### THE RECORDS
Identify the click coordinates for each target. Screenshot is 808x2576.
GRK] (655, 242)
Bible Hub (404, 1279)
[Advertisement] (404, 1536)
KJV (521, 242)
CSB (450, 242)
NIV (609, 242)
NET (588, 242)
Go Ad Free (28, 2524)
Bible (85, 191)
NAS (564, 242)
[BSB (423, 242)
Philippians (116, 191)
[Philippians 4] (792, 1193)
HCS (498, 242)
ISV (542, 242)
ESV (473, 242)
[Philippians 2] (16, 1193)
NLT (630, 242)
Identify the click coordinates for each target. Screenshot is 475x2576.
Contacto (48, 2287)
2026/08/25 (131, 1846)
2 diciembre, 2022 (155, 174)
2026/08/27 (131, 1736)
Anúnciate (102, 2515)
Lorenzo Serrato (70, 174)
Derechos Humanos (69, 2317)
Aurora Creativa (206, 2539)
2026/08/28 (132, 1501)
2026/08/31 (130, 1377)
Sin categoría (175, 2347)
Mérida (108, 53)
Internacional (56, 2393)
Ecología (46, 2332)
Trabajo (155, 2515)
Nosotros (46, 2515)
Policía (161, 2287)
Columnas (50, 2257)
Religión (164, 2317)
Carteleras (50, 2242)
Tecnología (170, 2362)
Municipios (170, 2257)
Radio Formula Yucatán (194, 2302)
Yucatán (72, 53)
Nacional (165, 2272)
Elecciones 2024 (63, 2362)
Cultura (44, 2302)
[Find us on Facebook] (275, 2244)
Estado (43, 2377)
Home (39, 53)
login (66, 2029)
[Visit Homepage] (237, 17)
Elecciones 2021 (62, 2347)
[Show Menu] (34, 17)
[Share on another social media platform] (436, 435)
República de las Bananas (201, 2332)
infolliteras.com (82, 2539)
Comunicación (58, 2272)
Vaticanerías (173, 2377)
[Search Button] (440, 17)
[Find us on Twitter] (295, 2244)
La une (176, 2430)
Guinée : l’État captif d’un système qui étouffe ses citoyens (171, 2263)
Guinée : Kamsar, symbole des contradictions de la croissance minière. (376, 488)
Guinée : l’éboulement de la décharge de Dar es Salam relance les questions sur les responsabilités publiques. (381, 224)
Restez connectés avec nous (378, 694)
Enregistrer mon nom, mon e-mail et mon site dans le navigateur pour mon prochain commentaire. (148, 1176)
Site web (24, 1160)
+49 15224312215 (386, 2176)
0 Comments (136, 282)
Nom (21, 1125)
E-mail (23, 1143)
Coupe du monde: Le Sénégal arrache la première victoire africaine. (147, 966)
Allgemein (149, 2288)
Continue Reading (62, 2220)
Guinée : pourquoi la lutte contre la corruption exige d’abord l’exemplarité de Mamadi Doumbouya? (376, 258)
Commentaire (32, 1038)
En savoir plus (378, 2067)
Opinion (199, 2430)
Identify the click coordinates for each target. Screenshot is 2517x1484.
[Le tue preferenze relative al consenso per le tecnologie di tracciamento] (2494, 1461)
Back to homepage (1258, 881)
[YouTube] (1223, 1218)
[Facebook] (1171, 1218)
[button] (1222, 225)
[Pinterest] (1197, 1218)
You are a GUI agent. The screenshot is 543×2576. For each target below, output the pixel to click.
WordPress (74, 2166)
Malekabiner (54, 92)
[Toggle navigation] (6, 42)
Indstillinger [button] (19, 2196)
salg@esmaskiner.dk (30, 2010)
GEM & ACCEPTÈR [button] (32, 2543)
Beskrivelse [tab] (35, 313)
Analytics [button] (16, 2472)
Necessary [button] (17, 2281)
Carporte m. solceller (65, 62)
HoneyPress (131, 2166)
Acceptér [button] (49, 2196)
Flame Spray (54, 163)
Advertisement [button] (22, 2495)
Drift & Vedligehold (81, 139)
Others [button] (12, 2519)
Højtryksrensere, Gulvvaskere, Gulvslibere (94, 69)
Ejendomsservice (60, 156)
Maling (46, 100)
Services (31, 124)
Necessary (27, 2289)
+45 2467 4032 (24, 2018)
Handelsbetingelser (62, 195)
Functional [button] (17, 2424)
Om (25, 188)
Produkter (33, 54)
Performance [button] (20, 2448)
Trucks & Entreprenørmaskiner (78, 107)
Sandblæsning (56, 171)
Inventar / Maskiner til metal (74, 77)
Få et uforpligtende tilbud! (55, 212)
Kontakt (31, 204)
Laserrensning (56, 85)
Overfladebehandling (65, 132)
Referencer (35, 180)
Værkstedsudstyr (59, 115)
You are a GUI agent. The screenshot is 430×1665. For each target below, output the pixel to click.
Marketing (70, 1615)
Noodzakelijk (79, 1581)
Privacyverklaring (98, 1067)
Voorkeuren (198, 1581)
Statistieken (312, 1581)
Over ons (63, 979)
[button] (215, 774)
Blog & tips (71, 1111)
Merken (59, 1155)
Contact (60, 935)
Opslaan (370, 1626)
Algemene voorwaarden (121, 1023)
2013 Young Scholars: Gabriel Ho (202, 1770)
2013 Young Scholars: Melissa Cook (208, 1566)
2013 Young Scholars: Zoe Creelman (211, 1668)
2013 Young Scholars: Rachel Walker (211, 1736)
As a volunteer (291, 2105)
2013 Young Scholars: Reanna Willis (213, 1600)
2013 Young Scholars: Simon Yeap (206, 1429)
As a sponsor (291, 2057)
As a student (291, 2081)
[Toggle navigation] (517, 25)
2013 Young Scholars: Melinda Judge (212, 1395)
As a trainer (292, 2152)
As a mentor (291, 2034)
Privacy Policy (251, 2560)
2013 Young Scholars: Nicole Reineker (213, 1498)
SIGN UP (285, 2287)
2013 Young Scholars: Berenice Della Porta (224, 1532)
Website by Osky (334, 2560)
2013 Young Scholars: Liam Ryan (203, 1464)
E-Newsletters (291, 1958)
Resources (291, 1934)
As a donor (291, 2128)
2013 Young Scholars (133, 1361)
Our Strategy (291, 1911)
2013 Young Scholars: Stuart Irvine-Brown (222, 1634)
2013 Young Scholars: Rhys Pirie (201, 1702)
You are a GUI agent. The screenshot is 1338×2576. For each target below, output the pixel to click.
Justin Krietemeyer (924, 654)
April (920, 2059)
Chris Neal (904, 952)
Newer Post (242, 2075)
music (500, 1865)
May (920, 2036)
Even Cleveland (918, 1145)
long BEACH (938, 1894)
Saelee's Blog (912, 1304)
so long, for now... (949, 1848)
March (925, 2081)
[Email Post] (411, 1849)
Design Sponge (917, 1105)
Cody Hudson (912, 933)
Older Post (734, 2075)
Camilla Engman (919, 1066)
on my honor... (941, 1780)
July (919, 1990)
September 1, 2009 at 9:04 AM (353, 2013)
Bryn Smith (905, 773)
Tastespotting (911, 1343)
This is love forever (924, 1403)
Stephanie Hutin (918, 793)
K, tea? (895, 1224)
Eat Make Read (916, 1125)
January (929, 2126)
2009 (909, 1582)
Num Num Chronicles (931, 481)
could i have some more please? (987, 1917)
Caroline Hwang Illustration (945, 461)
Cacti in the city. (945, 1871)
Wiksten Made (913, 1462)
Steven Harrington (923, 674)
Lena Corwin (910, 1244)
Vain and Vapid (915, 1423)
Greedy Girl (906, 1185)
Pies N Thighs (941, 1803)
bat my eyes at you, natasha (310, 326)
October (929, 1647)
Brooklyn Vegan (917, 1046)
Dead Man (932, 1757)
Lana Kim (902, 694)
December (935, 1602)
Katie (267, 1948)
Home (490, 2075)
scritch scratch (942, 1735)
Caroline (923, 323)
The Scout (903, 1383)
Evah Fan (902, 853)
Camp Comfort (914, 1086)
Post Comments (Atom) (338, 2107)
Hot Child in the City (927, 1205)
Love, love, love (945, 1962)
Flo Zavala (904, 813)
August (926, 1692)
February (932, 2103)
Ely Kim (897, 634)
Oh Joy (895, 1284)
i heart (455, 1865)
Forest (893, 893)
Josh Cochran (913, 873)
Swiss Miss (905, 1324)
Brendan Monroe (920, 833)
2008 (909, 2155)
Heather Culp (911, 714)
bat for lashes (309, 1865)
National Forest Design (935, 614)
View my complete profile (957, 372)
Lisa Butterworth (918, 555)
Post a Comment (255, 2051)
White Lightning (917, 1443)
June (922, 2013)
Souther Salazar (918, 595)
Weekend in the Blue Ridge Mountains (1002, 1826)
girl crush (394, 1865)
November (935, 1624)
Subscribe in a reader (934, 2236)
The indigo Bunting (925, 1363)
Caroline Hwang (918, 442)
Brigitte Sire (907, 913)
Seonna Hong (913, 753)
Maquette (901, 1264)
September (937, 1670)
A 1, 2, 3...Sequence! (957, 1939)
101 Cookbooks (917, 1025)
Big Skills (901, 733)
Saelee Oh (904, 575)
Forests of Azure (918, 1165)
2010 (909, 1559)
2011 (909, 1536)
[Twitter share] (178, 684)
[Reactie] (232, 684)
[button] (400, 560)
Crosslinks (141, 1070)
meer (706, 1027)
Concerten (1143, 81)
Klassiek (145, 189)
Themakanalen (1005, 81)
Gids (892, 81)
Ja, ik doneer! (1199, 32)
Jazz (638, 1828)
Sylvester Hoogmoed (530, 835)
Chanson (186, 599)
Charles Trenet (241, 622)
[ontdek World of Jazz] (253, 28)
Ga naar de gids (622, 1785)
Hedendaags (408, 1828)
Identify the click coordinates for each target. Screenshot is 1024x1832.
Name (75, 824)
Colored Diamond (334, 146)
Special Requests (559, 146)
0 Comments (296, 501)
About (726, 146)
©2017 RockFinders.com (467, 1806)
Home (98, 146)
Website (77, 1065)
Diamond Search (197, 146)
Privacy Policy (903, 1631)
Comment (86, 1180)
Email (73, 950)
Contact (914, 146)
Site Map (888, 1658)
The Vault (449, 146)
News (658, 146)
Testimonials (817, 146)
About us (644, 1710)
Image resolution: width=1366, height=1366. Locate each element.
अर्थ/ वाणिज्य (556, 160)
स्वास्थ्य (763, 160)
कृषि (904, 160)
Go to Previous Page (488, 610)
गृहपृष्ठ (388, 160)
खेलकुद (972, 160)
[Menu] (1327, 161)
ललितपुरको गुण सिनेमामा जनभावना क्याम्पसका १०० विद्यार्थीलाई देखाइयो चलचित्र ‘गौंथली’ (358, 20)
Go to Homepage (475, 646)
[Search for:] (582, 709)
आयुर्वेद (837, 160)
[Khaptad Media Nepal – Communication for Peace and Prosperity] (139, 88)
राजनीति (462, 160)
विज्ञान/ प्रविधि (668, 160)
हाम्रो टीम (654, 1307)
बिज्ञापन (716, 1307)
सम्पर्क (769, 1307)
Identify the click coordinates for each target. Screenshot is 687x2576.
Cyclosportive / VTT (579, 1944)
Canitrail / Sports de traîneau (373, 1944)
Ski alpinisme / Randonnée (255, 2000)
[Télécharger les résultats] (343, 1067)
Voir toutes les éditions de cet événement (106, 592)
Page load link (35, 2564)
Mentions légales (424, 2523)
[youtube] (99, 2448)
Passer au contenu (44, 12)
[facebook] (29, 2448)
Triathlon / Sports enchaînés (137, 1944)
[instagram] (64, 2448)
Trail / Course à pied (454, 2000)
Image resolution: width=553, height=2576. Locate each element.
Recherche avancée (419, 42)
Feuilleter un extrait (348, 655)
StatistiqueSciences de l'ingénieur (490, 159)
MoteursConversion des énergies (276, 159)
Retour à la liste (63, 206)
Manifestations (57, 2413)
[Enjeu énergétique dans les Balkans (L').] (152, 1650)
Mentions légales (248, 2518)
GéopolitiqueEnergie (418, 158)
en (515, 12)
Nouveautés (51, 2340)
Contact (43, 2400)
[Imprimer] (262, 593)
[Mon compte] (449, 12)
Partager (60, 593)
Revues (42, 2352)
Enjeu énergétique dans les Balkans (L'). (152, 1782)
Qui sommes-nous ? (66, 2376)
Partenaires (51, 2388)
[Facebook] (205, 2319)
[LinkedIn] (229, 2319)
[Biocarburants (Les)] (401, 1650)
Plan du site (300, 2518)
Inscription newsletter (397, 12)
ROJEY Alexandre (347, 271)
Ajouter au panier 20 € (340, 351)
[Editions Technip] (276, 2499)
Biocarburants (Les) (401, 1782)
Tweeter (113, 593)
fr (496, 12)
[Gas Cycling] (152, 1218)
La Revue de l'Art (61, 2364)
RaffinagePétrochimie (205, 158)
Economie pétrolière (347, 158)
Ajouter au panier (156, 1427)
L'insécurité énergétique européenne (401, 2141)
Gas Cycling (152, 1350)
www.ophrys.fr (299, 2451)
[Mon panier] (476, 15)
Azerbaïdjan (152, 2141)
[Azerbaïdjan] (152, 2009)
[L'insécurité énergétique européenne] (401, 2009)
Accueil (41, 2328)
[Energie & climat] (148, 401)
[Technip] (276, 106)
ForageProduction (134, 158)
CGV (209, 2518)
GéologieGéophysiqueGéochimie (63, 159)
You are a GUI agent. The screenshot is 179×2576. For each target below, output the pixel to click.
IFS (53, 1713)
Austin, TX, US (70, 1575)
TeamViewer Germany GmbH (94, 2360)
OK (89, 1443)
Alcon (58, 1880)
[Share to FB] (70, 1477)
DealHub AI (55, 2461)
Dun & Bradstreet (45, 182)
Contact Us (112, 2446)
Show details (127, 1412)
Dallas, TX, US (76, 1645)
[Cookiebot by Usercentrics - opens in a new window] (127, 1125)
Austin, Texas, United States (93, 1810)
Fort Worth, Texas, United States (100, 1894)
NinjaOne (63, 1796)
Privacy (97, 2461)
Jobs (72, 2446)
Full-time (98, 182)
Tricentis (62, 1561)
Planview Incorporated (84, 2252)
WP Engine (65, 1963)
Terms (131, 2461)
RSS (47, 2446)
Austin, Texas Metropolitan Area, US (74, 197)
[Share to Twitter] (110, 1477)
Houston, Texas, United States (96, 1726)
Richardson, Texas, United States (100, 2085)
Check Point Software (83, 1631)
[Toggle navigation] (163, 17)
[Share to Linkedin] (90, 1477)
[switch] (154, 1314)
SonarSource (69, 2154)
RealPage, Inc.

### EXERCISE DETAILS
The required output is the stretch of entries above from the line containing "could i have some more please? (987, 1917)" through the line containing "Subscribe in a reader (934, 2236)", reproduced exactly.

### WRITTEN RESPONSE
could i have some more please? (987, 1917)
Caroline Hwang Illustration (945, 461)
Cacti in the city. (945, 1871)
Wiksten Made (913, 1462)
Steven Harrington (923, 674)
Lena Corwin (910, 1244)
Vain and Vapid (915, 1423)
Greedy Girl (906, 1185)
Pies N Thighs (941, 1803)
bat my eyes at you, natasha (310, 326)
October (929, 1647)
Brooklyn Vegan (917, 1046)
Dead Man (932, 1757)
Lana Kim (902, 694)
December (935, 1602)
Katie (267, 1948)
Home (490, 2075)
scritch scratch (942, 1735)
Caroline (923, 323)
The Scout (903, 1383)
Evah Fan (902, 853)
Camp Comfort (914, 1086)
Post Comments (Atom) (338, 2107)
Hot Child in the City (927, 1205)
Love, love, love (945, 1962)
Flo Zavala (904, 813)
August (926, 1692)
February (932, 2103)
Ely Kim (897, 634)
Oh Joy (895, 1284)
i heart (455, 1865)
Forest (893, 893)
Josh Cochran (913, 873)
Swiss Miss (905, 1324)
Brendan Monroe (920, 833)
2008 (909, 2155)
Heather Culp (911, 714)
bat for lashes (309, 1865)
National Forest Design (935, 614)
View my complete profile (957, 372)
Lisa Butterworth (918, 555)
Post a Comment (255, 2051)
White Lightning (917, 1443)
June (922, 2013)
Souther Salazar (918, 595)
Weekend in the Blue Ridge Mountains (1002, 1826)
girl crush (394, 1865)
November (935, 1624)
Subscribe in a reader (934, 2236)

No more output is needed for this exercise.